Yesterday, at the panel on Claude Steele’s Whistling Vivaldi, a book about stereotype threat that served as our common reading this year, a new student asked an important question. He asked where the responsibility should lie for creating an environment in which all people will flourish? Is it the responsibility of the individual to create that space for him or herself, or is it the responsibility of the larger community to create it for everyone? Last year, our community here at Connecticut College engaged in a set of transformative conversations around this very question. What emerged from the campus-wide dialogue was a greater sense of obligation to create new social pathways —— and stronger connections —— between the many different people who make up our vibrant campus, connections that will make it possible for all people to thrive.

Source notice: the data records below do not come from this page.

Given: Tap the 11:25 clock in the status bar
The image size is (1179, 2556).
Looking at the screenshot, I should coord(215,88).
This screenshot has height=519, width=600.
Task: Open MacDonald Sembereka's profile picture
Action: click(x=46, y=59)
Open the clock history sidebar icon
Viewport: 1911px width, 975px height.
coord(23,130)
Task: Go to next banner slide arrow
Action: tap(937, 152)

This is serious work. It is hard work. It is ongoing work. And, in the context of the increasingly fractured and divided world we live in, it is urgent work. So, this is the thought I want to leave with you at this historic convocation. As we begin a new year, let it not be just another year. Let this year, the 101st year in our history, be one in which we embrace our obligation to take on the difficult and beautiful work of building new pathways that will build a stronger college. And in the process, let’s not forget that the only way to do that work is together. Thank you very much and welcome to a new academic year.